Tenu en deux parties en 2018, « Sous l’oeil du Père » (ou SOLEP) était jeu de rôle Grandeur Nature narrativiste et historique s’ancrant dans un univers lovecraftien. Dans la ville fictive de Northam au Vermont, les participants plongèrent dans l’univers des années Années folles où l’excentricité et la prohibition se côtoyaient. Le tout dans un scénario digne des troublantes nouvelles du maître de l’horreur H.P. Lovecraft.
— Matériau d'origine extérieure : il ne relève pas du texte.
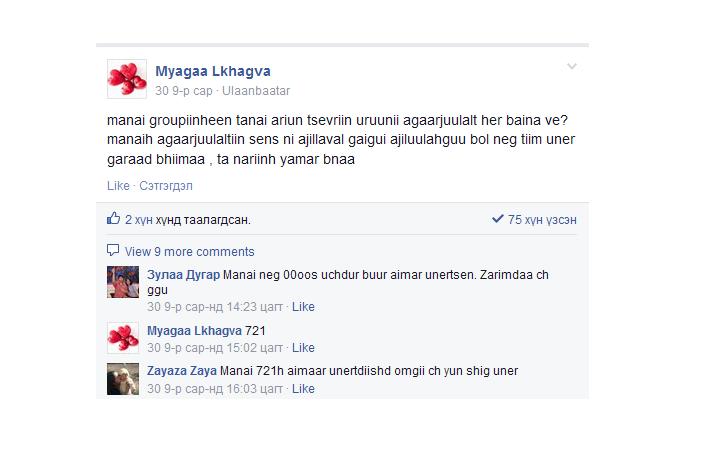Open the Ulaanbaatar location link

[x=256, y=91]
En tant que GN narrativiste, « Sous l’oeil du Père » n’impliquait pratiquement aucun jeu technique, point d’expérience ou évolution. L’entièreté du jeu était axée sur l’incarnation d’un rôle et le développement du scénario et de l’histoire du personnage.

Chacun deux événements rassembla 70 participant(e)s disposant de personnages prédéfinis par l’organisation de l’Enclave et et liés entre eux par des intrigues mystérieuses.

Bunker : octobre 1962

Tenu sur une seule journée en 2019, « Bunker : Octobre 1962 » était un jeu de rôle Grandeur Nature narrativiste et historique trouvant ses sources dans le contexte de la crise des missiles cubaine et de la peur nucléaire propre à la Guerre froide. Bien sûr, si le jeu était ancré dans un contexte historique réel, de nombreuses libertés scénaristiques furent prises afin de colorer l’événement. Les participant(e)s, soudainement coincés à l’intérieur du Diefenbunker, devaient mettre au clair les raisons derrière leur présence sur place et la réalité d’une potentielle attaque nucléaire. Le tout, bien sûr, dans un climat de paranoïa omniprésente empreint d’une touche de mystique lovecraftienne. 
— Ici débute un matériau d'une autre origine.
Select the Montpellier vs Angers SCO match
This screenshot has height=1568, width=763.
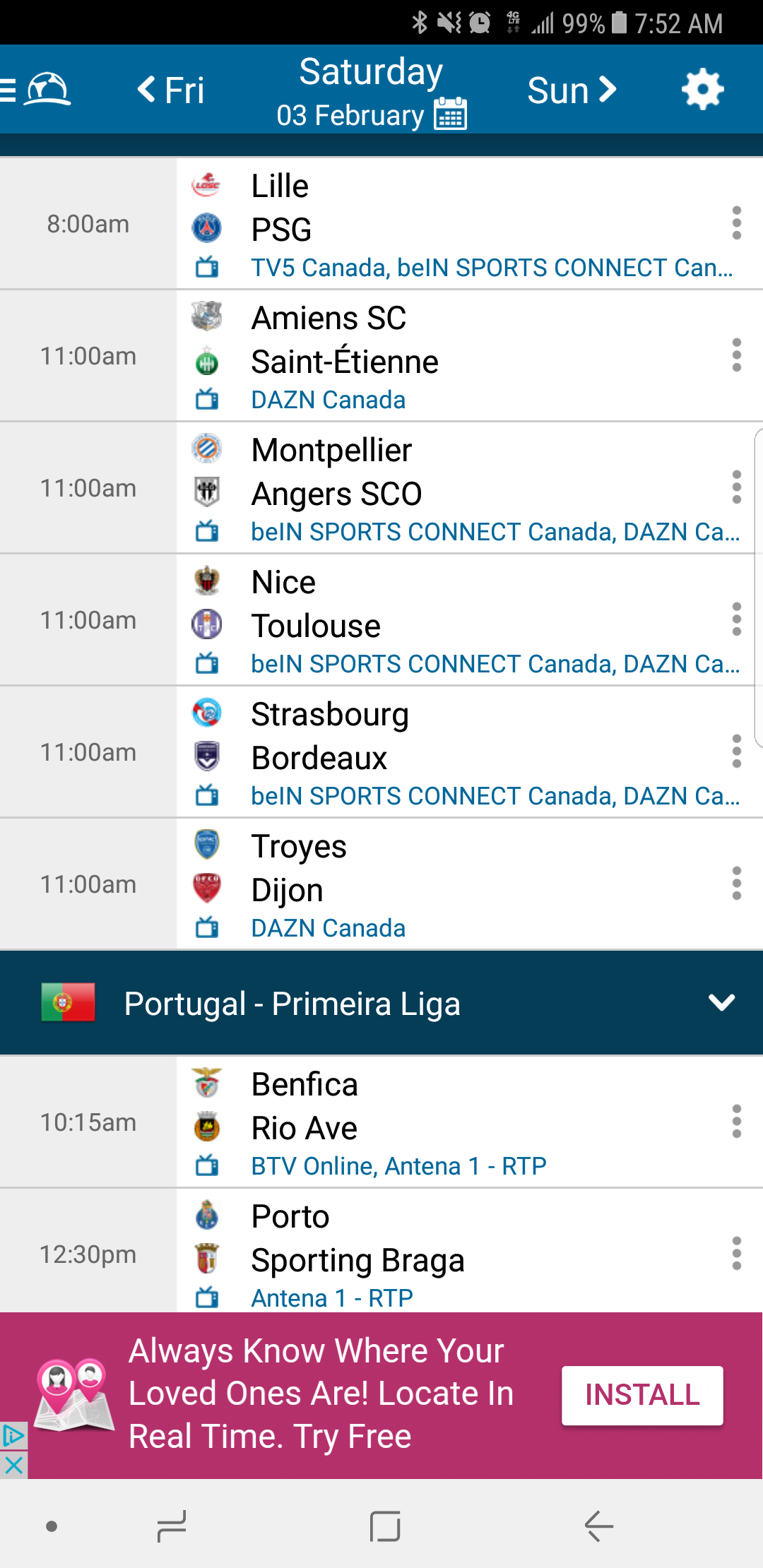coord(424,472)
« Bunker : Octobre 1962 » rassembla 80 participant(e)s disposant de personnages prédéfinis par l’organisation de l’Enclave.

KUN : Les survivantS

Résultat d’un partenariat entre l’Enclave et Brumelance, « KUN : Les survivants » fut un jeu de rôle Grandeur Nature de survie à tendance narrativiste tenu à l’hiver 2020. Celui-ci se déroula sur 12 lieux de la ville de Nicolet sur une durée de 24 heures. 
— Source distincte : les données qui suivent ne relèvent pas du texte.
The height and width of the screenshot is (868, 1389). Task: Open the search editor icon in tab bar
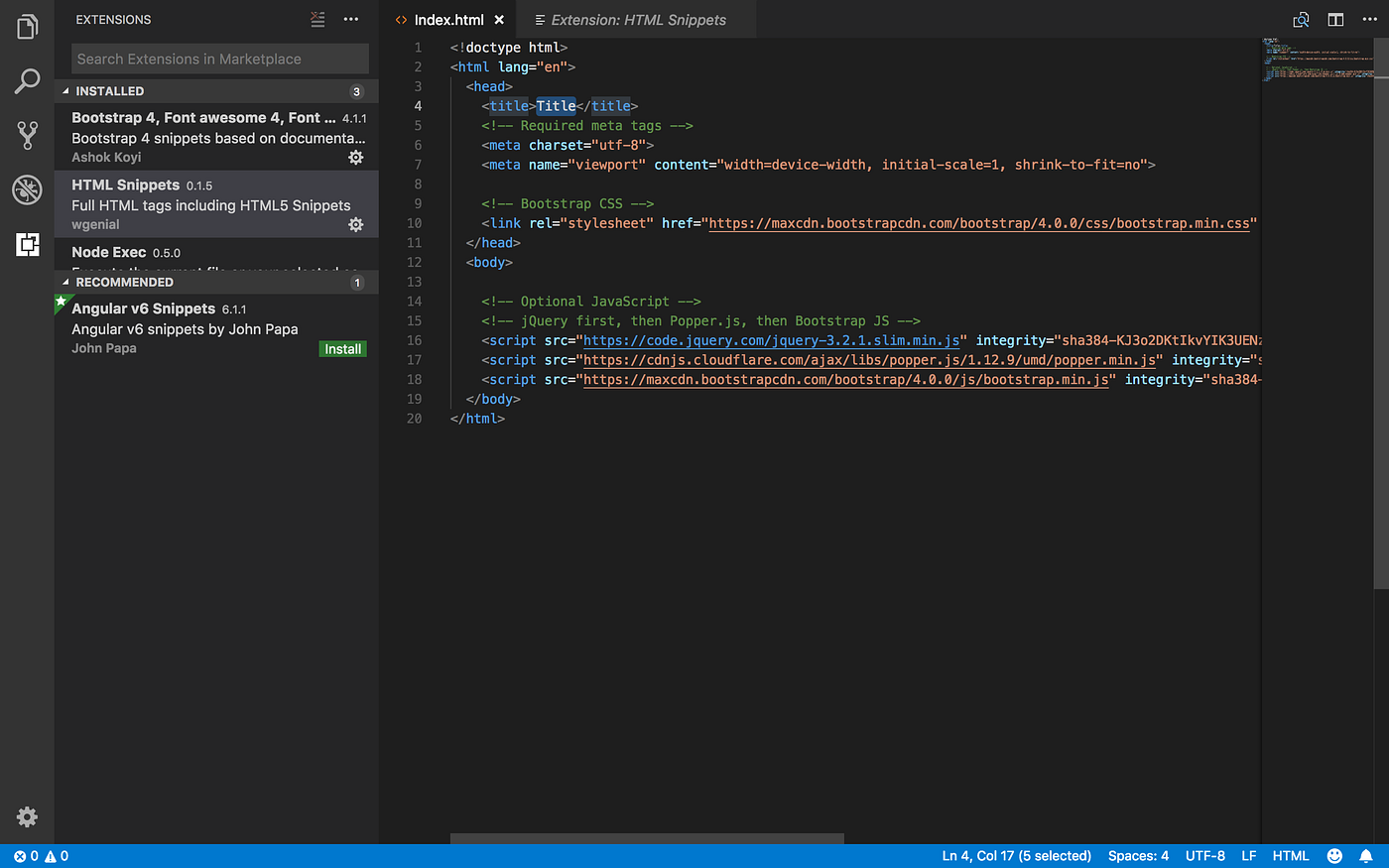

Dans le cadre de cet événement, les 120 participant(e)s incarnaient des individus ordinaires (ou non!) confrontés à une soudaine et mortelle vague de froid estivale. Rapidement, chaque regroupement vit sa vie quotidienne ébranlée par ce qui devait éventuellement s’avérer être bien plus qu’un simple phénomène météorologique.

Chacun des 120 personnages en jeu (de même que la trentaine d’animateurs et animatrices) disposait d’un historique spécifiquement rédigé par l’organisation afin d’assurer un maximum d’intrigues et de scènes bouleversantes.